90

Konieczny jest powrót do Boga, tak szybko jak to możliwe. Wracajcie, zawsze wracajcie. Ja wracam do Boga wiele razy w ciągu dnia. W niektórych tygodniach przystępuję do spowiedzi nawet dwa razy; czasami raz, czasami trzy razy, kiedy tylko tego potrzebuję dla mojego spokoju ducha. Nie jestem osobą świętoszkowatą ani skrupulantem, ale wiem, co jest dobre dla mojej duszy.

Obecnie w wielu miejscach są ludzie bez miłosierdzia i bez doktryny, którzy radzą ludziom, aby nie chodzili do spowiedzi. Atakują święty sakrament Pokuty w najbardziej brutalny sposób. Próbują zrobić z tego komedię: kilka słów, wszystko razem, a potem rozgrzeszenie. Nie, dzieci, kochajcie spowiedź! I to nie tylko z grzechów ciężkich, ale także z drobnych grzechów, a nawet z naszych wad. Sakramenty udzielają łaski exopere operato — na mocy samego sakramentu — a także ex opere operantis, zgodnie z dyspozycjami przyjmującego. Spowiedź, oprócz wskrzeszenia duszy i oczyszczenia jej z popełnionych nieprawości — myśli, pragnień, słów, czynów — powoduje wzrost łaski, umacnia nas, daje nam więcej broni do osiągnięcia wewnętrznego, osobistego zwycięstwa. Pokochaj święty sakrament Pokuty!
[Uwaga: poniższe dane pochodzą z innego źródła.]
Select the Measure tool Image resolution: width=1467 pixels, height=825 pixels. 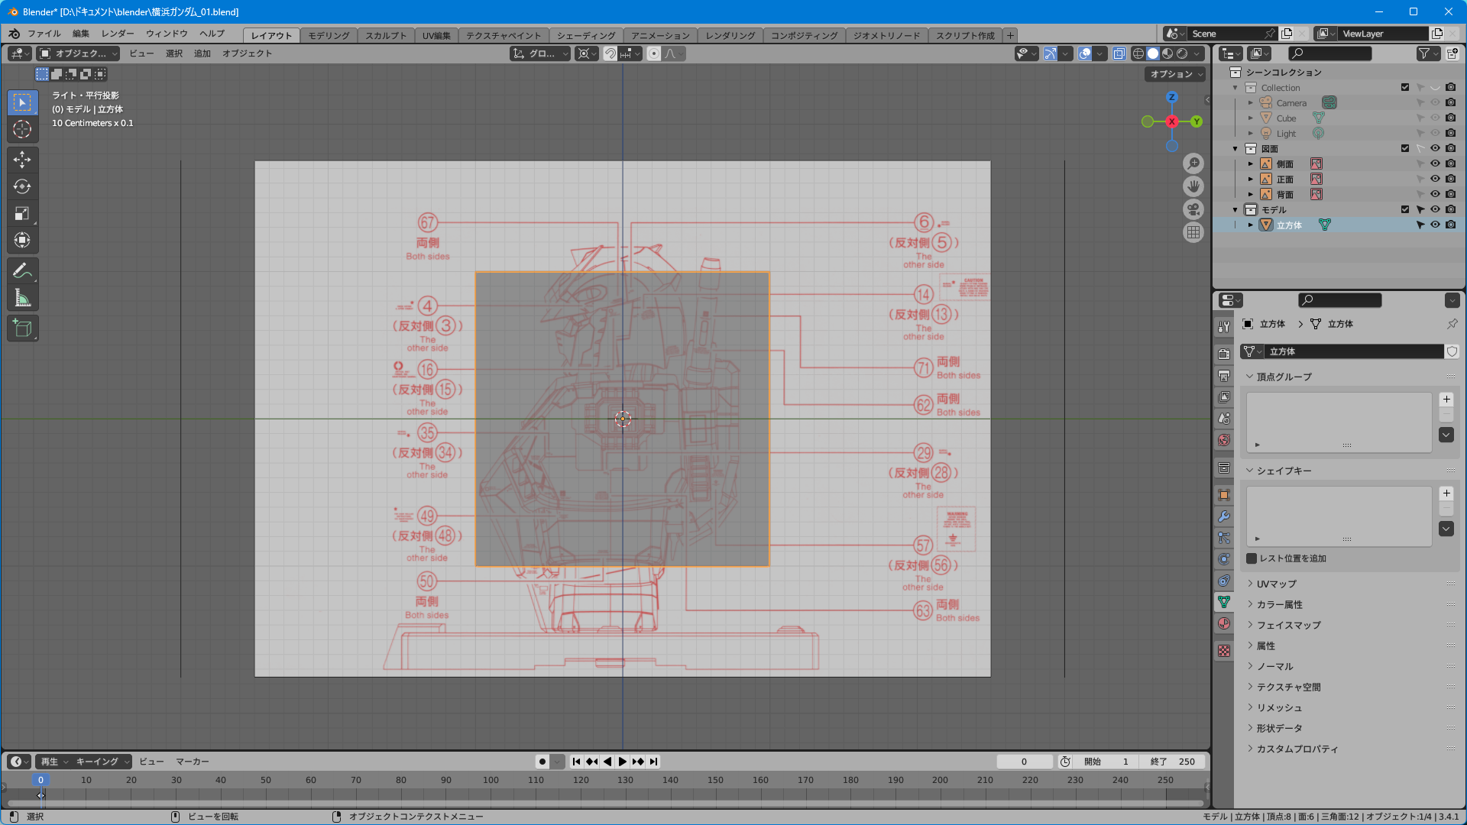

Czy kiedykolwiek widziałeś większy objaw miłosierdzia Naszego Pana? Bóg Stwórca napełnia nas podziwem i wdzięcznością. Bóg Odkupiciel porusza nas. Bóg, który pozostaje w Eucharystii, stał się pokarmem dla naszej miłości, napełnia nas tęsknotą za jej odwzajemnieniem. Bóg, który ożywia i nadaje nadprzyrodzony sens wszystkim naszym działaniom, przebywający w centrum duszy będącej w stanie łaski, jest niewysłowiony… Bóg, który przebacza, jest cudem! Ci, którzy są przeciwko sakramentowi Pokuty, stawiają przeszkody na drodze tego cudu Bożego miłosierdzia. Widziałem, moje dzieci, że wielu, którzy nie znali Chrystusa, kiedy dowiedzieli się, że my, katolicy mamy Boga, który rozumie ludzkie słabości i przebacza im, są wewnętrznie poruszeni i proszą o wyjaśnienie im nauki Jezusa.

Ci, którzy próbują przeszkodzić nam w dziękczynieniu Panu za ustanowienie tego sakramentu, gdyby odnieśli sukces w swoim dążeniu, nawet w niewielkiej części, zniszczyliby duchowość Kościoła. Jeśli zapytacie mnie: Ojcze, czy mówią coś nowego? Muszę wam odpowiedzieć: nic, moje dzieci. Diabeł ciągle się powtarza: zawsze są to te same rzeczy. Diabeł jest bardzo sprytny, ponieważ był aniołem i ponieważ jest bardzo stary, ale jednocześnie jest głupcem: brakuje mu pomocy Boga i nie robi nic poza upieraniem się w kółko przy tym samym. Wszystkie błędy, które teraz propaguje, wszystkie te kłamliwe metody i herezje są stare, bardzo stare i zostały potępione przez Kościół tysiące razy.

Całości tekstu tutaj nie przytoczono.